#### Problem details:
Please give back an exact reproduction of the lines from the one with "This screenshot has height=237, width=501." through the end of the entries below, and no others.

Collected data
------------------------

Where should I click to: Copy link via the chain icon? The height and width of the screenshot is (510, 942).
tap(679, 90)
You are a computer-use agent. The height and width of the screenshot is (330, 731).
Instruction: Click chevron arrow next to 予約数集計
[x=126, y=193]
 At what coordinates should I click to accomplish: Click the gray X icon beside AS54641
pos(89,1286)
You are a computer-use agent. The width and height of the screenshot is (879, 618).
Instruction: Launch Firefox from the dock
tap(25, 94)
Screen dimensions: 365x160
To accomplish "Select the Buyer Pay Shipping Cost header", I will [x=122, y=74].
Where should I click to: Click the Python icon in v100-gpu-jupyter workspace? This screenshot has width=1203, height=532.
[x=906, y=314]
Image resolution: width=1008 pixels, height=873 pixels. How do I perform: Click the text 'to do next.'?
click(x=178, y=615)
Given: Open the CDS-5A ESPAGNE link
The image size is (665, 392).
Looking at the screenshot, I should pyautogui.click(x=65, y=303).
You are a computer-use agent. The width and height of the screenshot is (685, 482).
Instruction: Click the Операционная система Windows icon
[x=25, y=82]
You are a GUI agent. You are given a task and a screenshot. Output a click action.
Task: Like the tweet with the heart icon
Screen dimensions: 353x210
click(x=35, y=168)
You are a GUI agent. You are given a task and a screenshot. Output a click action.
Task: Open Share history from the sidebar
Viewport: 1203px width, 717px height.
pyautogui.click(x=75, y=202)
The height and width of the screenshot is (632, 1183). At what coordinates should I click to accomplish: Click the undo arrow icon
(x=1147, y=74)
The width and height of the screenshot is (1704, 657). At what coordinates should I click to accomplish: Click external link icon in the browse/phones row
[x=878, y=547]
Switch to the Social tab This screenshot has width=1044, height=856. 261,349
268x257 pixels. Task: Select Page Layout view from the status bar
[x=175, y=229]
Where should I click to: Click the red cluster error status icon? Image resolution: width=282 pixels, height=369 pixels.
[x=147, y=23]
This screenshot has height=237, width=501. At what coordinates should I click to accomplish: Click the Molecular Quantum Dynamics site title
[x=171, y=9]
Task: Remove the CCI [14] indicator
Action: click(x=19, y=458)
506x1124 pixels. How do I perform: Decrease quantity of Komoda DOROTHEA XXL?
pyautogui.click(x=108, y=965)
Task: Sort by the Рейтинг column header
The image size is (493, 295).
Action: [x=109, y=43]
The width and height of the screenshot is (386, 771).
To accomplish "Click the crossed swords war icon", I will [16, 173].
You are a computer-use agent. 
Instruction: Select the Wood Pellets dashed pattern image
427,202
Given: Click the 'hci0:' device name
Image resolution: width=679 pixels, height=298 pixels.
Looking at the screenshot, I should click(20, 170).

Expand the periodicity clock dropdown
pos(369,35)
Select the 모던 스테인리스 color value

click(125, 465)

------------------------

#### Exercise solution:
This screenshot has height=237, width=501. At what coordinates should I click to accomplish: Click the Molecular Quantum Dynamics site title
[x=171, y=9]
Task: Remove the CCI [14] indicator
Action: click(x=19, y=458)
506x1124 pixels. How do I perform: Decrease quantity of Komoda DOROTHEA XXL?
pyautogui.click(x=108, y=965)
Task: Sort by the Рейтинг column header
The image size is (493, 295).
Action: [x=109, y=43]
The width and height of the screenshot is (386, 771).
To accomplish "Click the crossed swords war icon", I will [16, 173].
You are a computer-use agent. 
Instruction: Select the Wood Pellets dashed pattern image
427,202
Given: Click the 'hci0:' device name
Image resolution: width=679 pixels, height=298 pixels.
Looking at the screenshot, I should click(20, 170).

Expand the periodicity clock dropdown
pos(369,35)
Select the 모던 스테인리스 color value

click(125, 465)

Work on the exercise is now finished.